These workers, of average age 72, have to handle long lines and new technology.
 
Published Feb. 24, 2008

When things go awry at the voting booth, as they have several times in this hectic primary season, much of the blame often falls on ill-trained poll workers who are paid a pittance.

And there have been some head-scratching moments: While folks in Washington were waiting hours to vote under record turnout Feb. 12, poll workers hid electronic voting machines because they didn't like the touch screen devices. On Super Tuesday in Chicago, poll workers passed out pens meant for e-voting machines.
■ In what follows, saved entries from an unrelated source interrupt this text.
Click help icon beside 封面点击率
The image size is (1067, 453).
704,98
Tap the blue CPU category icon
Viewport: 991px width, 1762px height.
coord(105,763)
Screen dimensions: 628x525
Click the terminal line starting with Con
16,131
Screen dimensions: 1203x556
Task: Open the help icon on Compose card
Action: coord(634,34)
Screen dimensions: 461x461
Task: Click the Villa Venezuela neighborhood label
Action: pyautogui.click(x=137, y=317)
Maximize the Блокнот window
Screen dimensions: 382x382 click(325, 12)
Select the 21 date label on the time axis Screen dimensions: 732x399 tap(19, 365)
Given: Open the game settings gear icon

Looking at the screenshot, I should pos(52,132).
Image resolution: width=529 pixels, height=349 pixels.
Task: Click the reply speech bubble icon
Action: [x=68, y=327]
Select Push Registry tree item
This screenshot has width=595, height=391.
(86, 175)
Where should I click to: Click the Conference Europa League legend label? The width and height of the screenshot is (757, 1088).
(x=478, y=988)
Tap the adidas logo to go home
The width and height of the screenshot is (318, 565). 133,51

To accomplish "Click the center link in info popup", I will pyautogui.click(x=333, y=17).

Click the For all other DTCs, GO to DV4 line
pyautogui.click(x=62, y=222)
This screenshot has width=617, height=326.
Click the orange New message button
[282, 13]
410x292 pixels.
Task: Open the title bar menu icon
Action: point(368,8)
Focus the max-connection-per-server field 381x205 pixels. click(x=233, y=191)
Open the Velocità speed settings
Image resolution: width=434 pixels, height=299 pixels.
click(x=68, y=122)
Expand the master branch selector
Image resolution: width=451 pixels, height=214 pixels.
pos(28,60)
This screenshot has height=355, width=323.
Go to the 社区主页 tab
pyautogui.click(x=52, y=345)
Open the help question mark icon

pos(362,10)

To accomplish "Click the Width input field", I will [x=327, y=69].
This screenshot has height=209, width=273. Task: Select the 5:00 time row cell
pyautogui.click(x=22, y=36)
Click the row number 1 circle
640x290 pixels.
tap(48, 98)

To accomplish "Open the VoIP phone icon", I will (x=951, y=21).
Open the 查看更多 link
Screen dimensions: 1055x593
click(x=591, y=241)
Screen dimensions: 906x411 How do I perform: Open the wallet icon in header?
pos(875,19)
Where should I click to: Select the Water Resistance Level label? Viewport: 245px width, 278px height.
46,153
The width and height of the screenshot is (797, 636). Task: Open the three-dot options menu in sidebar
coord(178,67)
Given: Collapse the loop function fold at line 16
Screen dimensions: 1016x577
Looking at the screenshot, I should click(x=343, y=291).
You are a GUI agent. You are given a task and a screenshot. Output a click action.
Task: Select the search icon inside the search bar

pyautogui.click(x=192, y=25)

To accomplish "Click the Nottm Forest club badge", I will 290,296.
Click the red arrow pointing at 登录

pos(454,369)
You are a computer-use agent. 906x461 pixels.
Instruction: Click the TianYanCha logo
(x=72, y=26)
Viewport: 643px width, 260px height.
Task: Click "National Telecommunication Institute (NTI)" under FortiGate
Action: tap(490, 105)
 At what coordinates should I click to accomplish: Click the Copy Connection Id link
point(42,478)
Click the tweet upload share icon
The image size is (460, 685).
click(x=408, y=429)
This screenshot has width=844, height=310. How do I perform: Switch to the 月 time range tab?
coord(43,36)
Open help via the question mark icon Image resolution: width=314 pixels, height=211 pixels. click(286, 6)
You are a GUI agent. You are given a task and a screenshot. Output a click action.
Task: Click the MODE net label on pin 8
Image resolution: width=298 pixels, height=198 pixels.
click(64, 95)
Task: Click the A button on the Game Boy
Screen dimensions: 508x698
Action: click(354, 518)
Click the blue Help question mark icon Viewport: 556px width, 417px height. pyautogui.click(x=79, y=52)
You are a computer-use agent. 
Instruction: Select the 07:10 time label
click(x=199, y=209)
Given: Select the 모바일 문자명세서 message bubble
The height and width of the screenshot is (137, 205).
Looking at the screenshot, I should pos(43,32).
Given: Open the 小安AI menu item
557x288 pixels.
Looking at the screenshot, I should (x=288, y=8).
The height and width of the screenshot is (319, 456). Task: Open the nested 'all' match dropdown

When those instruments made no mark on paper ballots, election workers said they were full of invisible ink - an explanation that was upheld by on-site precinct judges.

While some of these snafus defy logic, many can be pinned on poor training, experts say.

"We're running the most important part of our democracy on the backs of untrained, poorly paid volunteers," said Lloyd Leonard, who has helped research poll worker issues for the League of Women Voters. "It's not their fault. Funding is not a priority. They aren't paid much. They try real hard. We should all volunteer and help them out."

There are an estimated 2-million poll workers, the largest one-day work force in the country, according to research published in September by electionline.org, a project of the Pew Center on the States.

Many have only a few hours of training and earn an average of $100 for working up to 16 hours on election day - 40 cents more an hour than the federal minimum wage, the survey said.

There are no national standards for training poll workers, and compensation is determined by states and local election boards, ranging from a low of zero in Vermont to a high of $325 in some New York jurisdictions.

"Low pay, absenteeism, and morale continue to be challenges," the study said.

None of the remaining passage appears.